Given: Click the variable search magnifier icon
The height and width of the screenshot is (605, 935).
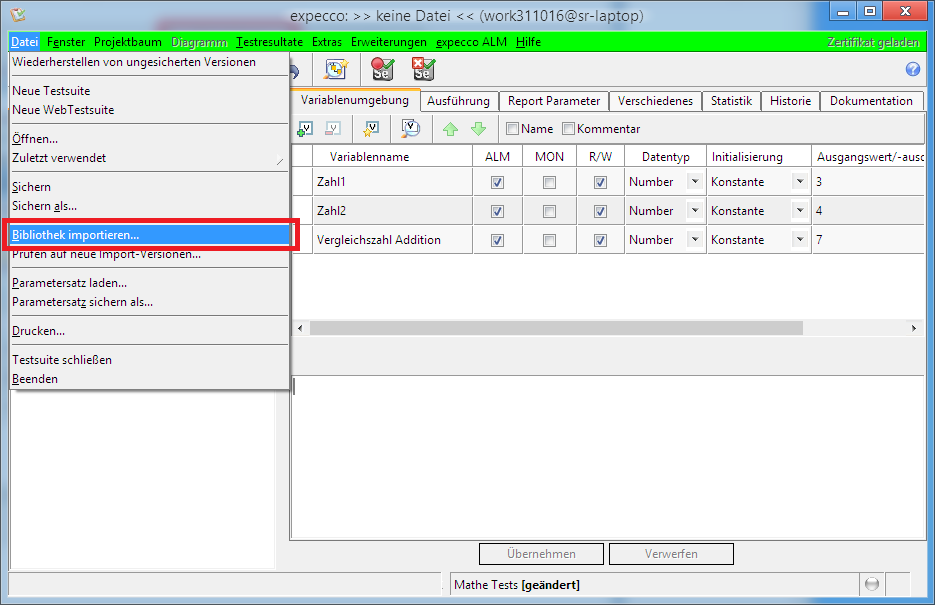Looking at the screenshot, I should (410, 129).
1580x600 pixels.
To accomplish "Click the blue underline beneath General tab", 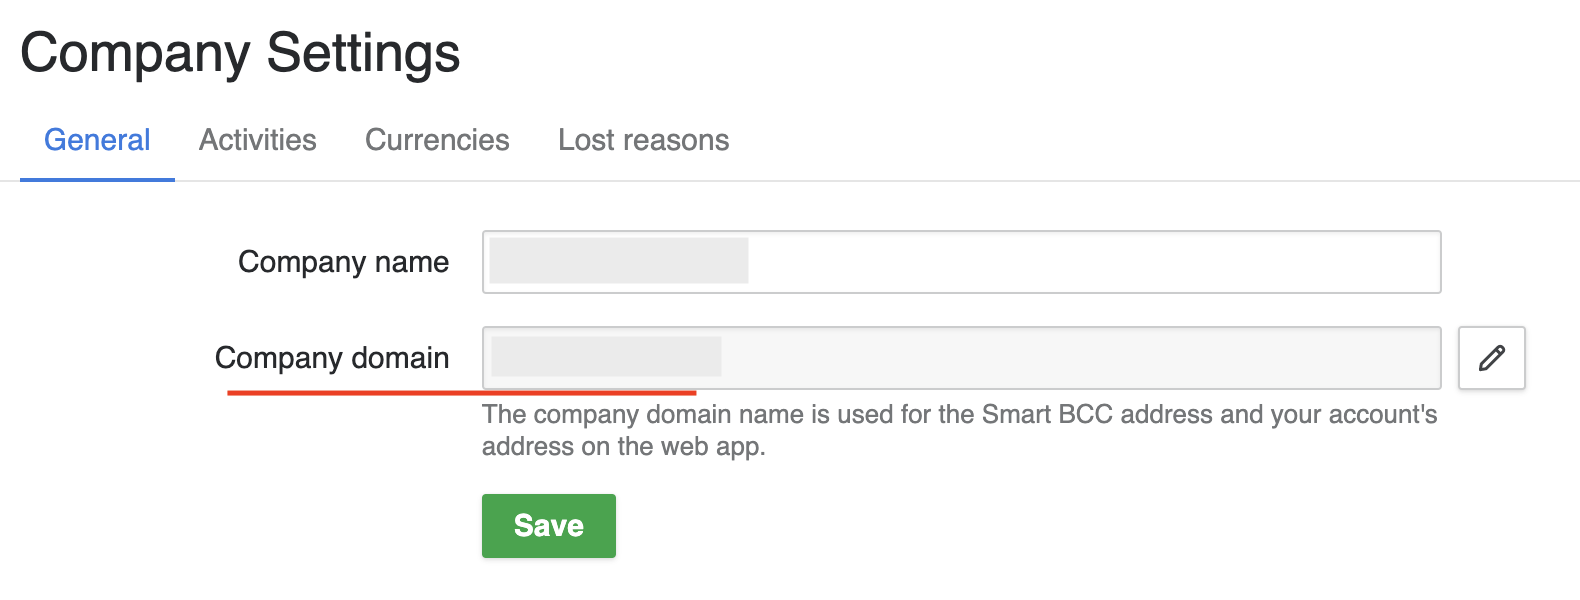I will tap(97, 180).
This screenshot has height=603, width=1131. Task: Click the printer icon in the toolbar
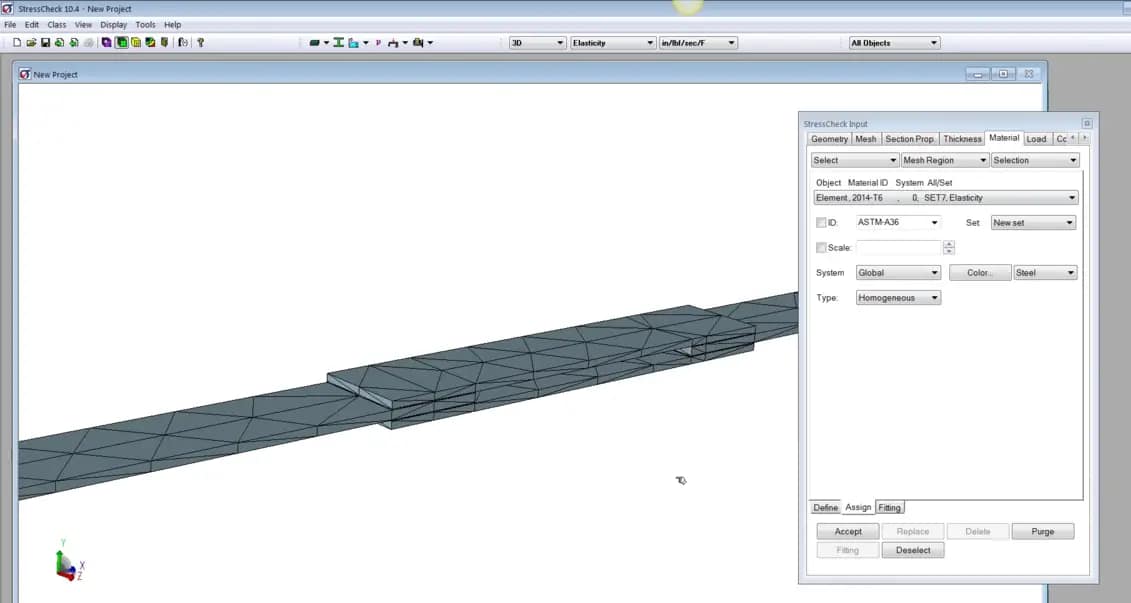(x=88, y=42)
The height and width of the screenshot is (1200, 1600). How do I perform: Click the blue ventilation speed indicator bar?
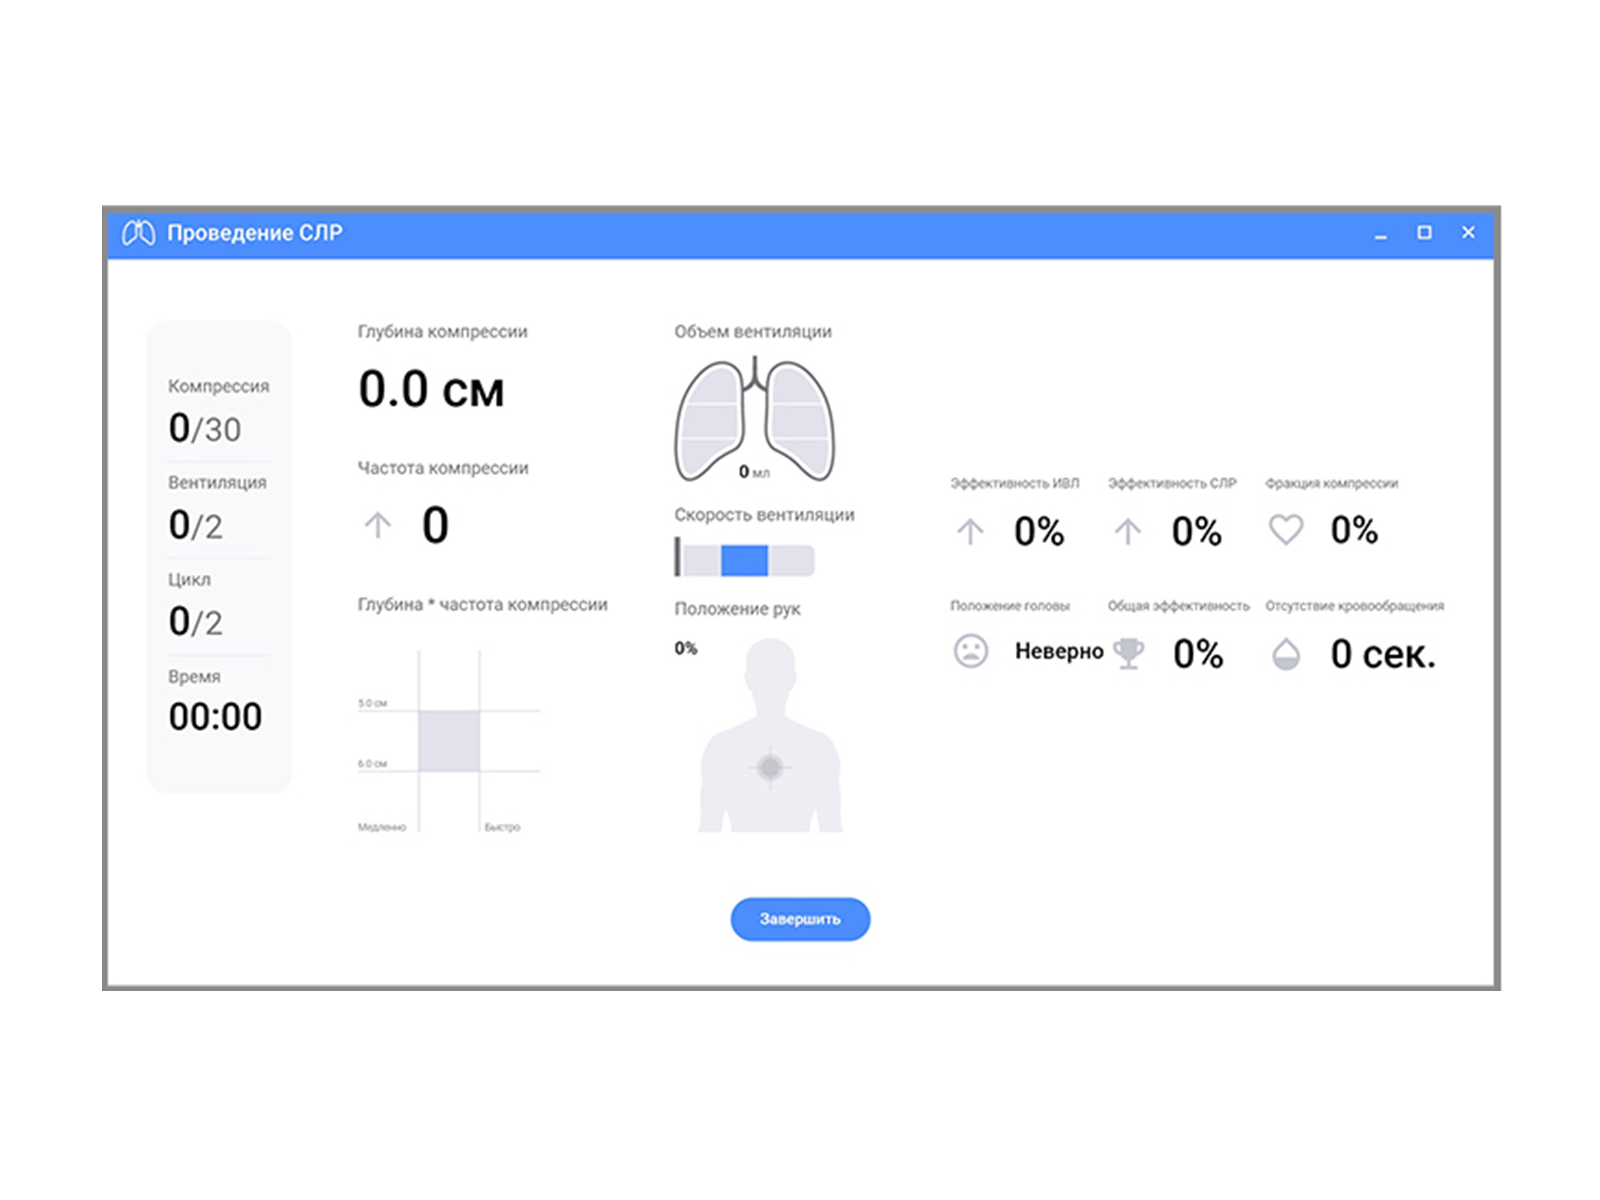click(744, 560)
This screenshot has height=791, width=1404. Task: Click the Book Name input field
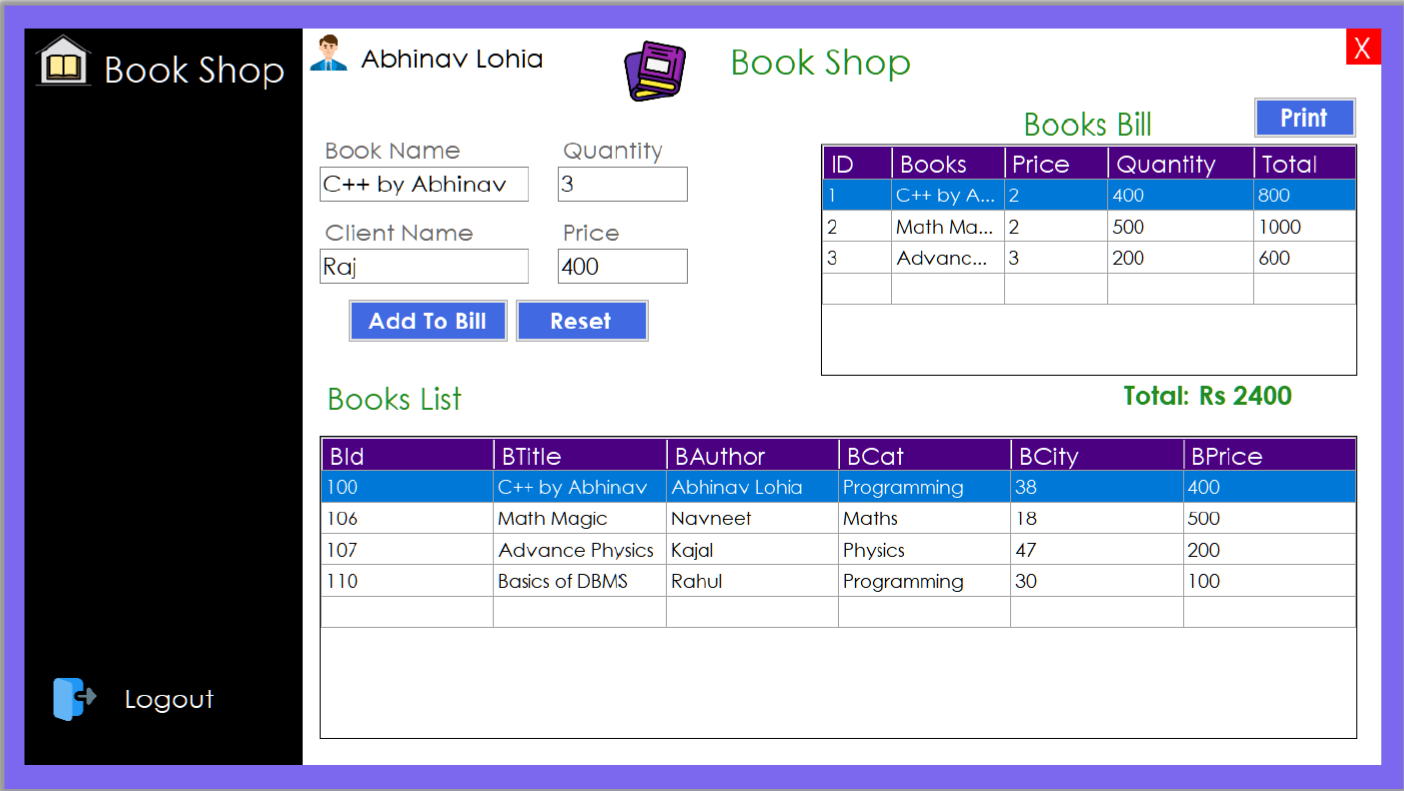[x=423, y=184]
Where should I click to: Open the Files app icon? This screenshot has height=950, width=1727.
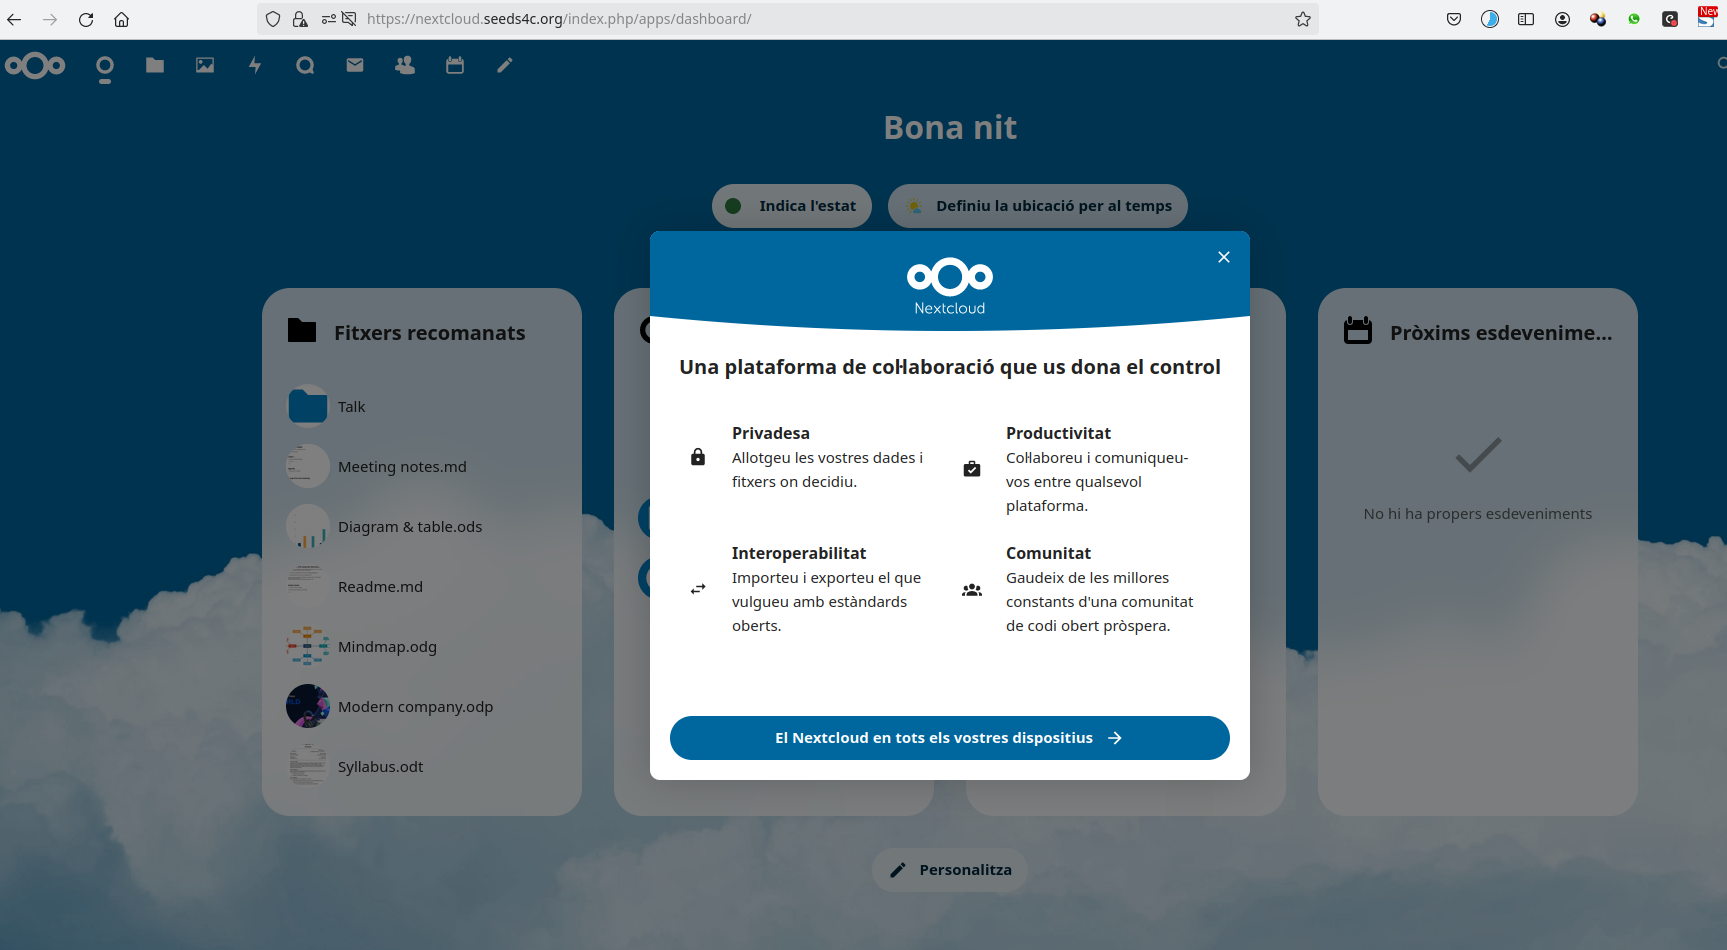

....

(Brief):
Return exactly the lines running from the line with "This screenshot has height=603, width=1131." through the final line of the listing. Leave the pictures out.

(Task output):
This screenshot has height=603, width=1131. Task: Click the printer icon in the toolbar
(x=88, y=42)
The height and width of the screenshot is (1200, 1600). How do I perform: Click the blue ventilation speed indicator bar?
click(744, 560)
This screenshot has height=791, width=1404. Task: Click the Book Name input field
[x=423, y=184]
Where should I click to: Open the Files app icon? This screenshot has height=950, width=1727.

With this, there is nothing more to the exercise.